The renewable industry is one of the hottest in the market right now, and some Canadian dividend stocks are in the mix. Pro-climate change agendas by governments worldwide have increased investor interest into this industry that was dormant for quite a few years.
If you're new to learning how to buy stocks in Canada, it's very likely you're attracted to this industry. But, is it currently overvalued?
Industry remains attractive to investors despite retreat from all-time highs
The rise started in earnest in 2019 and accelerated in 2020 as President Biden won the U.S. election with a notable climate change agenda. Although the industry has retreated from all-time highs this month, it still remains an attractive opportunity for investors.
One renewable energy stock that doesn’t get quite as much attention as its peers is Innergex Renewables (TSX:INE). This is likely because Innergex is one of the smallest renewables on the TSX Index.
With a market cap of approximately $4.8B, Innergex is a 100% renewable energy company and it operates in three segments:
- Hydroelectricity: Created by harnessing energy from running water. This type of energy is known to generate large amounts of power and is the most-widely used source of renewable energy today.

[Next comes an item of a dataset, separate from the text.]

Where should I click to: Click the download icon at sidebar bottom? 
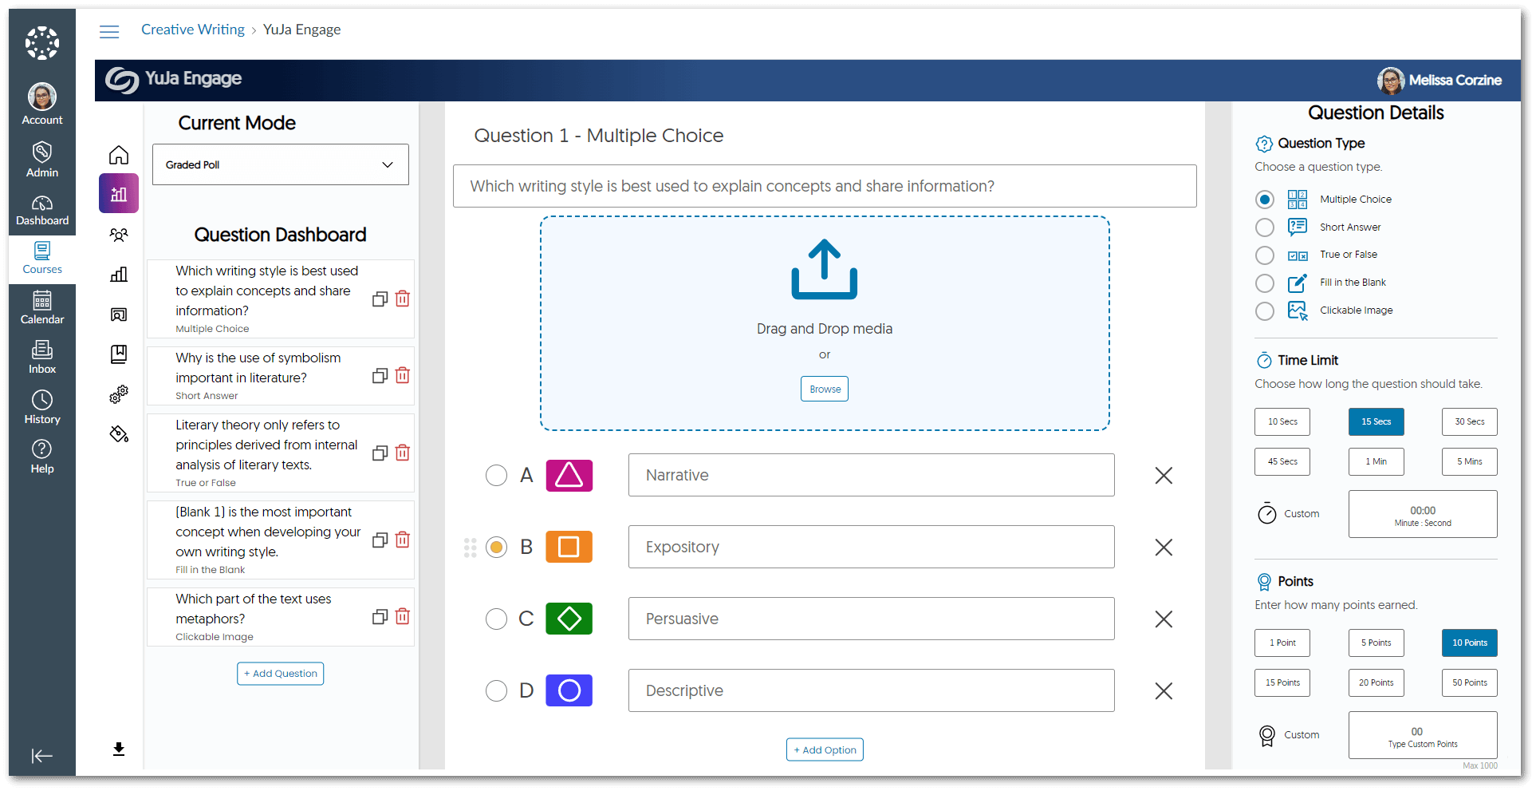(119, 749)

- Wind: Largely characterized by their large turbines, wind energy is one of the fastest growing types of energy in the world.
- Solar: Once cost-prohibitive, solar is becoming a more viable source of energy and as the company puts it: “is the result of the most abundant and unlimited resource there is, the sun”.
Strong growth prospects
Innergex has operations worldwide and has 75 generating assets with installed capacity of 3,694 MW. The company also has approximately 7,000 MW of capacity in its pipeline of projects with some flagship projects in Hawaii, Saskatchewan, and Texas.

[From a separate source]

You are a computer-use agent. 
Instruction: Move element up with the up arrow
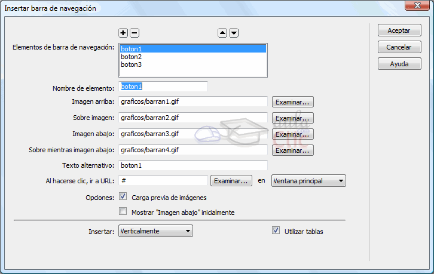[222, 33]
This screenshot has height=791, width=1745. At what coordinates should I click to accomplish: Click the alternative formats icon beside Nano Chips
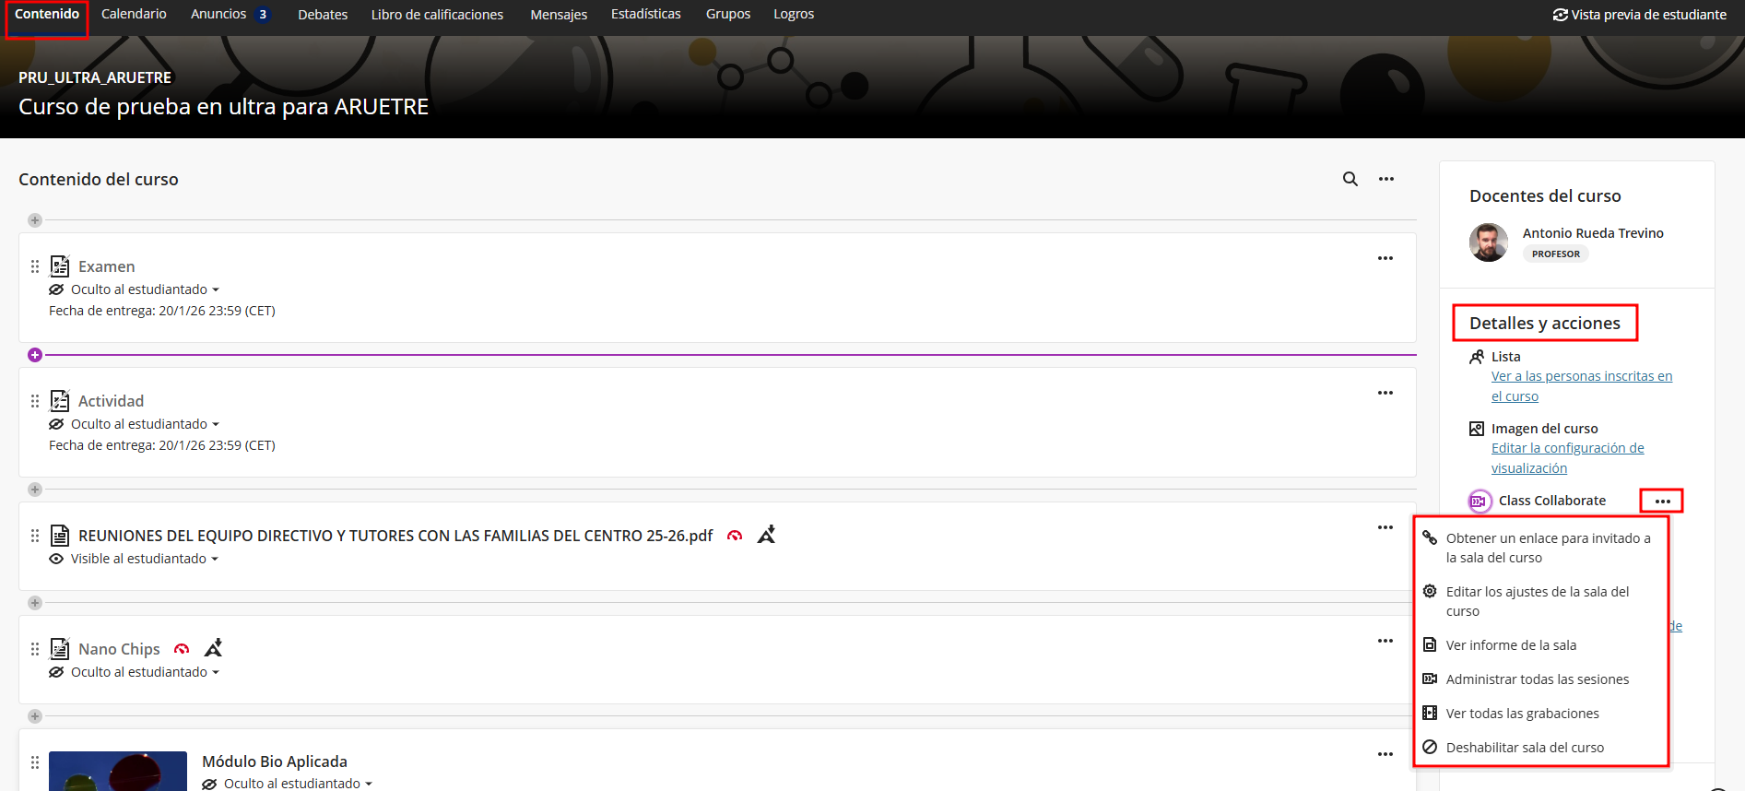[214, 648]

The company’s robust pipeline of projects has enable the company to reach record production numbers. Through the first nine months of 2020, it generated 5,886 GW of energy, up 25% year-over-year. The majority of production increase came from wind and solar power, as it has put a few projects into commission and closed on several acquisitions.
While earnings growth is spotty, analysts expect the company to grow revenue by the mid-teens over the next couple of years.

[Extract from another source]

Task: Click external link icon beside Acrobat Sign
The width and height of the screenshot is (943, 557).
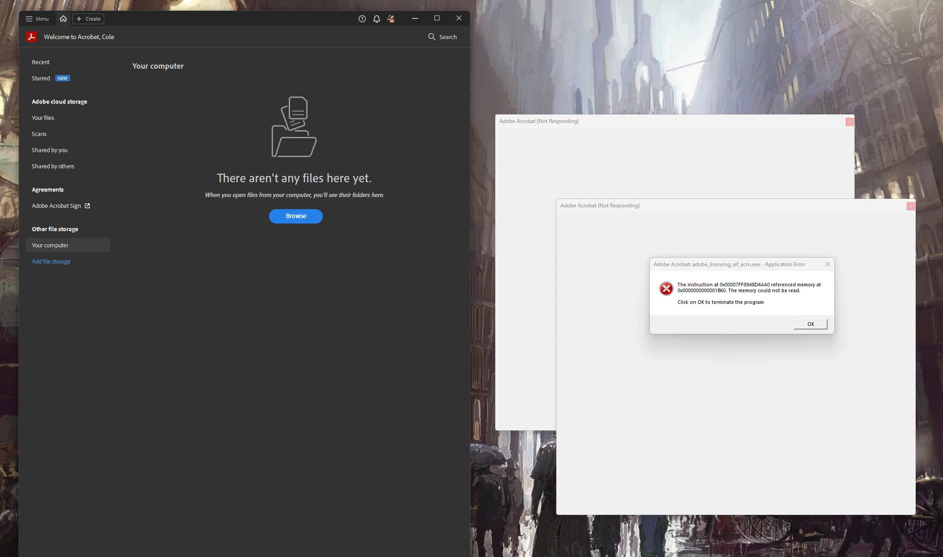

Canadian Dividend Aristocrat/All Star
Another aspect of the company that might get overlooked, is that it is a reliable dividend growth company. Innergex achieved Canadian Dividend Aristocrat/All-Star status a couple of years ago and has a seven-year dividend growth streak.
The company won’t blow you away with high dividend growth rates, but it has managed to grow the dividend by the low-single digits. Since the company has generated negative earnings, the payout ratio against earnings is nil. Looking forward, it is a hefty 225% based on next year’s estimates.
Is the dividend at risk? I wouldn’t necessarily go out on a limb and say with 100% certainty that its safe. According to the company’s latest presentation, the dividend climbed to 124% of free cash flow. In fact, it has increased every TTM since 2018.
The company also has a number of construction projects in the works and has a pretty high debt load. While the debt is not all that surprising given the industry in which it operates, the payout ratios definitely pose a red flag.
Worth noting, Innergex is on tap to raise dividends at the end of February. The lack of a raise might be a signal that the company’s financial position is a little stretched. While, the dividend growth streak is a bonus many of its peers have chosen dividend stability over growth.
In fact, Innergex is the only pureplay renewable power generation company that has grown the dividend for more than five consecutive years aside from Brookfield Renewable Partners (TSX:BEP.UN, BEPC). It might be time for the company to follow suit with its peers and prioritize dividend stability vs dividend growth.
All things considered, Innergex has an attractive profile and multiple avenues for growth. Just don’t get too attached to that dividend.